J. C. Copeland

No. 44
- Position: Defensive end / Fullback

Personal information
- Born: July 21, 1991 (age 34) Columbus, Georgia, U.S.
- Listed height: 5 ft 11 in (1.80 m)
- Listed weight: 271 lb (123 kg)

Career information
- High school: LaGrange (GA) Troup Co.
- College: LSU
- NFL draft: 2014: undrafted

Career history
- Dallas Cowboys (2014)*; New York Jets (2015)*; Toronto Argonauts (2016)*;
- * Offseason and/or practice squad member only

Awards and highlights
- First-team All-American (2012); NFLPA Collegiate Bowl MVP (2014);
- Stats at Pro Football Reference

= J. C. Copeland =

American gridiron football player (born 1991)

Javoddron Reon Holloway "J. C." Copeland (born July 21, 1991) is an American former college football player who was a defensive end and fullback for the LSU Tigers. He earned first-team All-American honors as a fullback in 2012. He was signed as an undrafted free agent by the Dallas Cowboys of the National Football League (NFL) in 2014.

==Early life==
A native of Columbus, Georgia, Copeland attended Troup County High School in LaGrange, Georgia, where he was a two-way lineman and teammates with future NFL linebacker Reuben Foster. Regarded as a four-star recruit by Rivals.com, Copeland was listed the No. 17 weakside defensive end prospect in his class.

==College career==
Originally recruited to LSU as a defensive lineman, Copeland was switched to fullback in his true freshman season. In 2012, he was named All-American by Pro Football Weekly.

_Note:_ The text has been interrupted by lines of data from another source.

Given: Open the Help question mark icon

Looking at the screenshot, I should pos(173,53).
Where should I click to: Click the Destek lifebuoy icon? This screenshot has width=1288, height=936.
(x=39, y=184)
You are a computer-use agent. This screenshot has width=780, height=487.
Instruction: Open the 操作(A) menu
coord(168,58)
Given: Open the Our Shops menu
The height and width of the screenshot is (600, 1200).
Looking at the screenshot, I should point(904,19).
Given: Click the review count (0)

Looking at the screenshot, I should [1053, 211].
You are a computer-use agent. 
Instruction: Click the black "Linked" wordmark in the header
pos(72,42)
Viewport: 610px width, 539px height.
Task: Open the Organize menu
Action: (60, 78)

Copeland was selected to play in the January 2014 edition of the NFLPA Collegiate Bowl. He played for the winning National team and was named game MVP after rushing for two touchdowns.

==Professional career==
===2014 NFL Combine===

Pre-draft measurables
| Height | Weight | Arm length | Hand span | 40-yard dash | 20-yard shuttle | Three-cone drill | Vertical jump | Broad jump | Bench press |
| 5 ft 11 in (1.80 m) | 271 lb (123 kg) | 32 in (0.81 m) | 10 in (0.25 m) | 4.95 s | 4.58 s | 7.68 s | 28+1⁄2 in (0.72 m) | 9 ft 3 in (2.82 m) | 23 reps |
All values from NFL Combine

===Dallas Cowboys===
In May 2014, Copeland signed with the Dallas Cowboys as an undrafted free agent. The Cowboys released Copeland on August 25, 2014.

===New York Jets===
Copeland was signed by the New York Jets on May 11, 2015. He was released on August 1, 2015.